__Work required__:
Please transcribe exactly the lines from the line holding "Where should I" through the end of the data below, and skip any pictures.

(Dataset records)
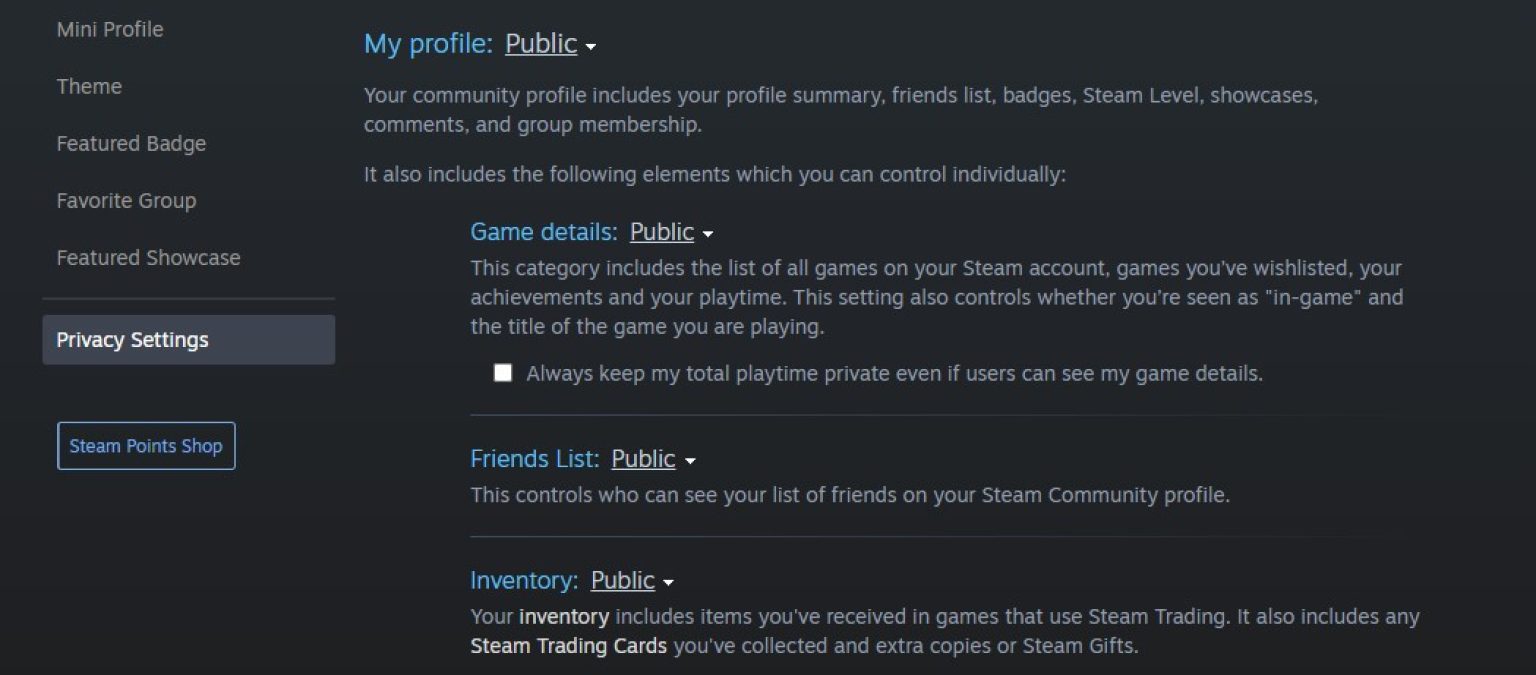Go to Mini Profile settings
This screenshot has width=1536, height=675.
click(x=110, y=29)
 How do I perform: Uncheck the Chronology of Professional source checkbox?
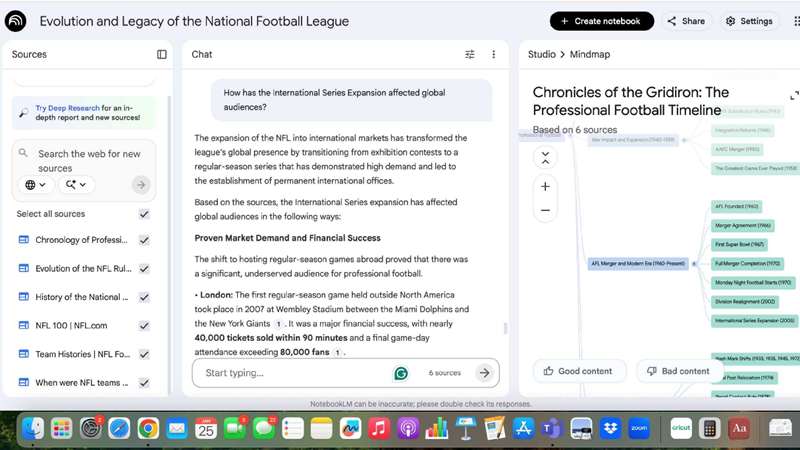[x=144, y=240]
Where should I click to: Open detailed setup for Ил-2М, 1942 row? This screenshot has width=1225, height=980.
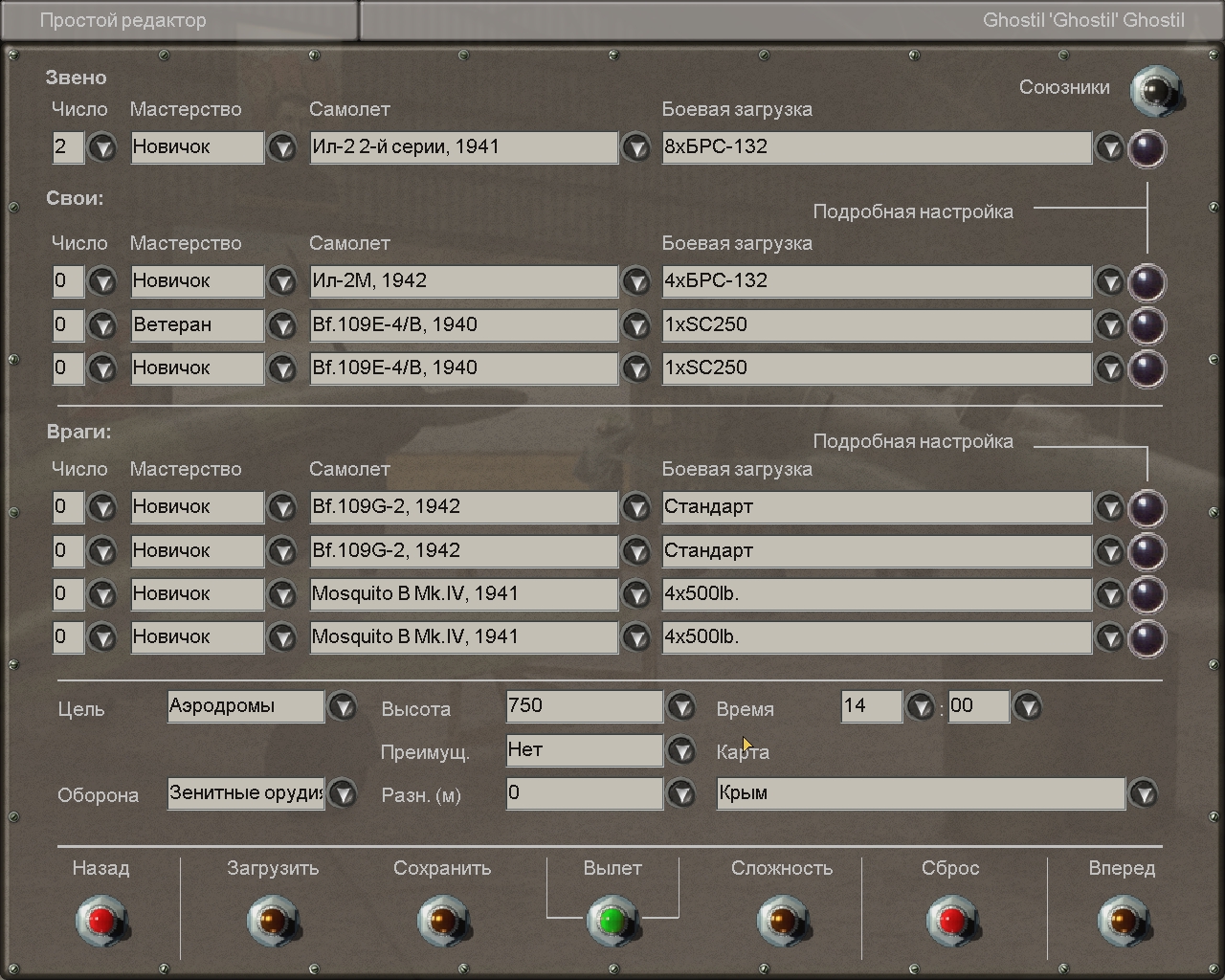1147,282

__Expected output__:
Where should I click to: Open detailed setup for Ил-2М, 1942 row? This screenshot has width=1225, height=980.
1147,282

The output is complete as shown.